Unfortunately, with electric deregulation in the 1990s, most electric utilities are no longer able to commit to the new plants and take the risk of the new technologies. Fortunately, data centers have stepped forward to underwrite the first commercial plants designed by innovative firms like TerraPower, Kairos Energy and X-Energy.

If the NRC can move expeditiously, these first plants will be in operation by 2030. Indeed, the SMRs will not make a substantial impact on total power generation in the USA until the 2040s. We could have begun building the prototypes 10-15 years ago. If we had, the most efficient plants would now be in mass production. A missed opportunity.

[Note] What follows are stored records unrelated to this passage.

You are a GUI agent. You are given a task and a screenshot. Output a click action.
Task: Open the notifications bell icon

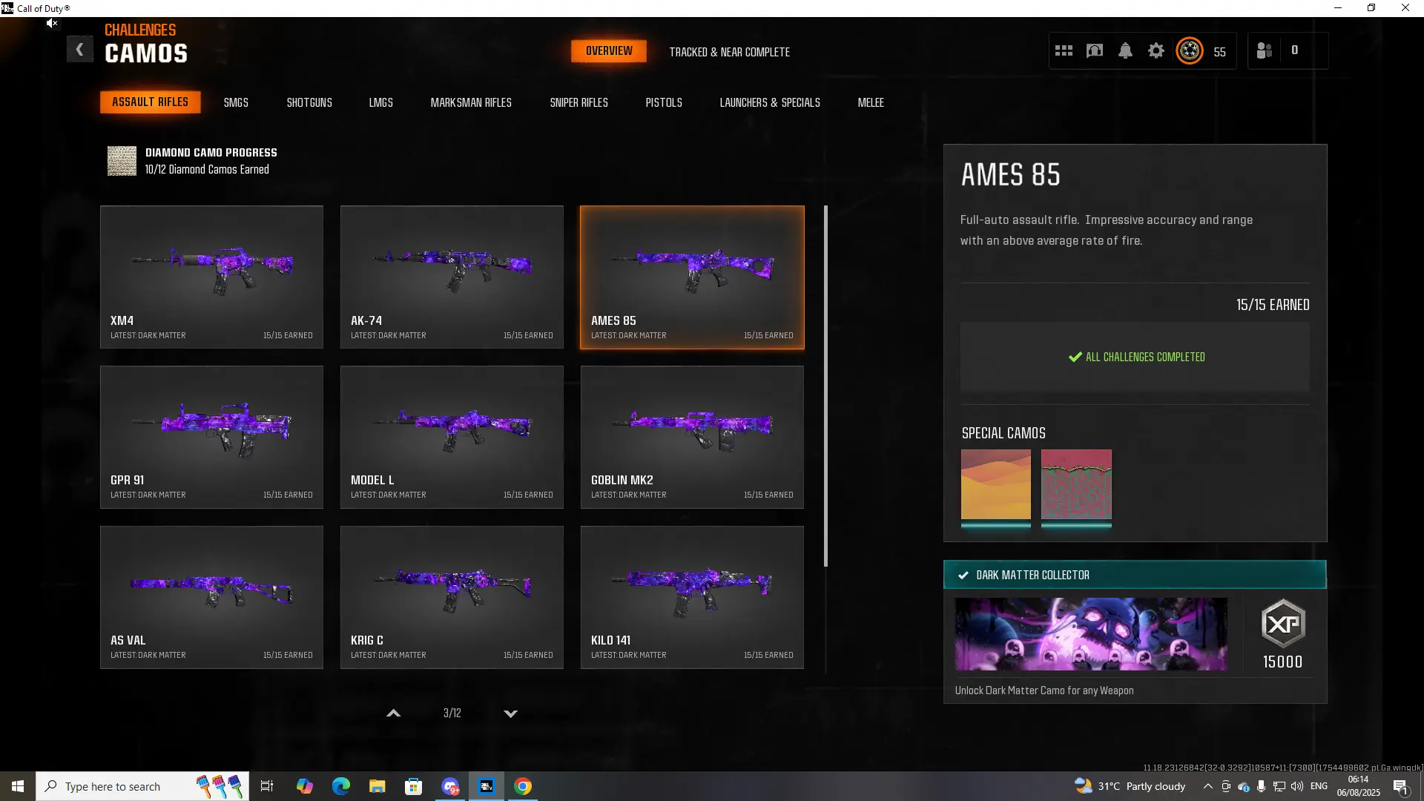pos(1125,51)
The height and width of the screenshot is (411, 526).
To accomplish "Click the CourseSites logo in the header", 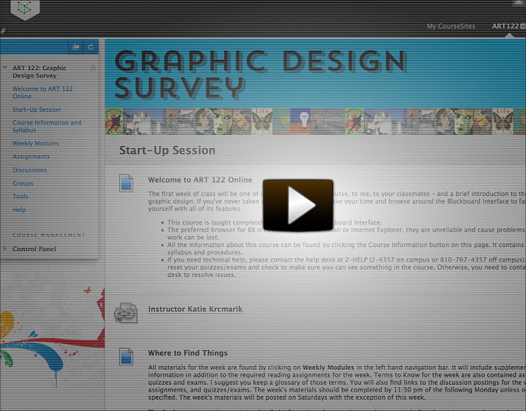I will pyautogui.click(x=25, y=8).
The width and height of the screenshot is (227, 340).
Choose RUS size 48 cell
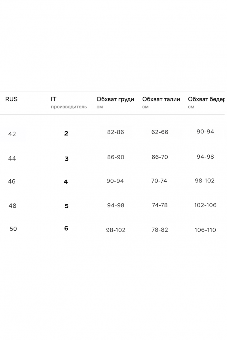pos(12,206)
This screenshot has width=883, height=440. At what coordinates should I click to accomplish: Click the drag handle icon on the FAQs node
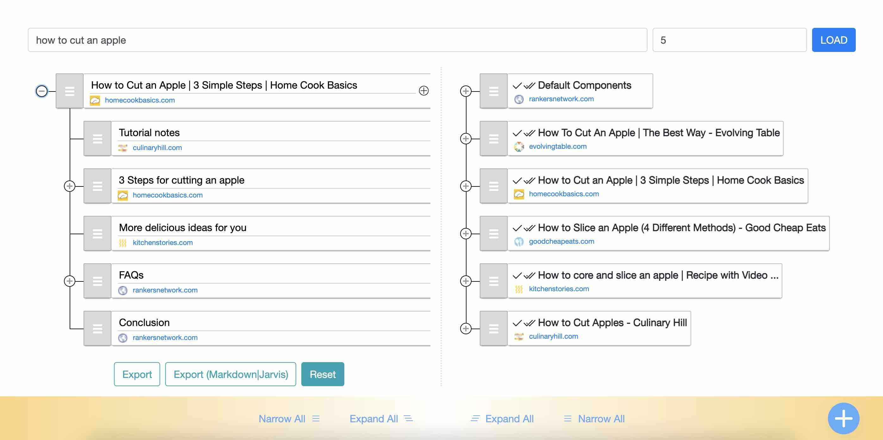pyautogui.click(x=97, y=281)

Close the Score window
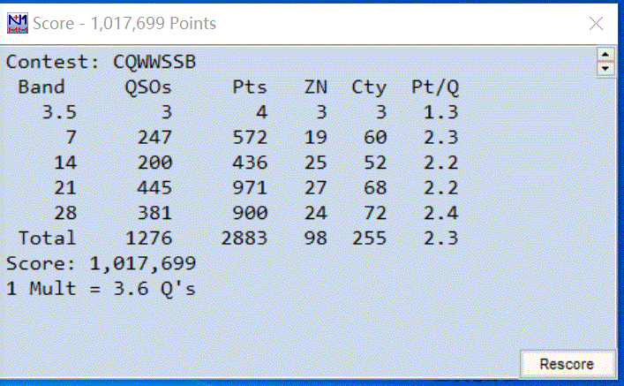coord(598,24)
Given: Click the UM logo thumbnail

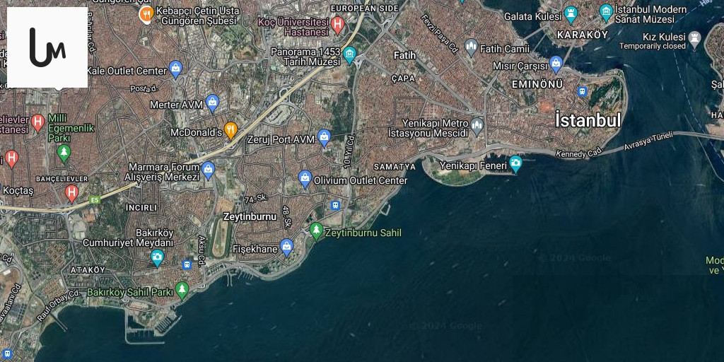Looking at the screenshot, I should pos(47,47).
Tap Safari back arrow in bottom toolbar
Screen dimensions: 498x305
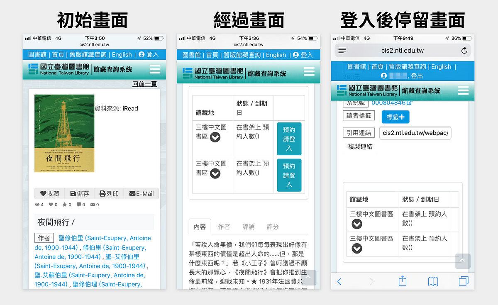click(339, 281)
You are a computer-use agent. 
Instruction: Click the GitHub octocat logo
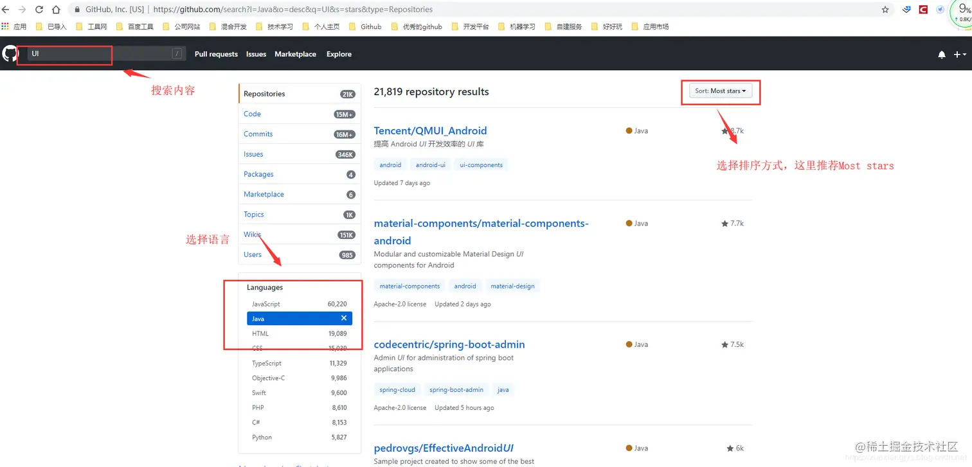pyautogui.click(x=10, y=53)
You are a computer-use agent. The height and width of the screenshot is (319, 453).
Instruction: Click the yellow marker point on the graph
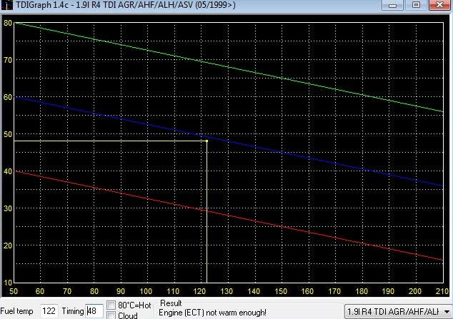click(x=206, y=141)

It is also worth noting that since the Three Mile Island Unit 2 accident in 1979, we have had about a collective 4,500 years of accident-free nuclear plant operation in the USA. That is a very strong industrial safety record. Without diminishing the severity of the TMI accident, no one was killed or injured and there was no property damage other than to the plant itself; hardly the worst industrial accident ever, as often claimed by those opposed to nuclear power.

What has inspired the high-tech industry seeking to build out their data centers to go with nuclear is that it is the only viable, CO2-free power source that is reliable 24 hours per day. Solar panels only produce output for about six hours per day and wind turbines average full power output for about 33% of the time.

For a 1 gigawatt data center, 4 gigawatts of solar panels would be required and battery storage for three-quarters of the output to keep the center operating around the clock. With small modular reactors, the same data center could be reliably powered with 11 modules of 100 MWe each. One module could be on standby or undergoing maintenance or refueling while the other 10 meet the 1 GW demand.

A mix of wind, solar and small modular reactors is the ideal for a carbon-dioxide-free energy sector. Maryland should endorse nuclear plants in its energy portfolio.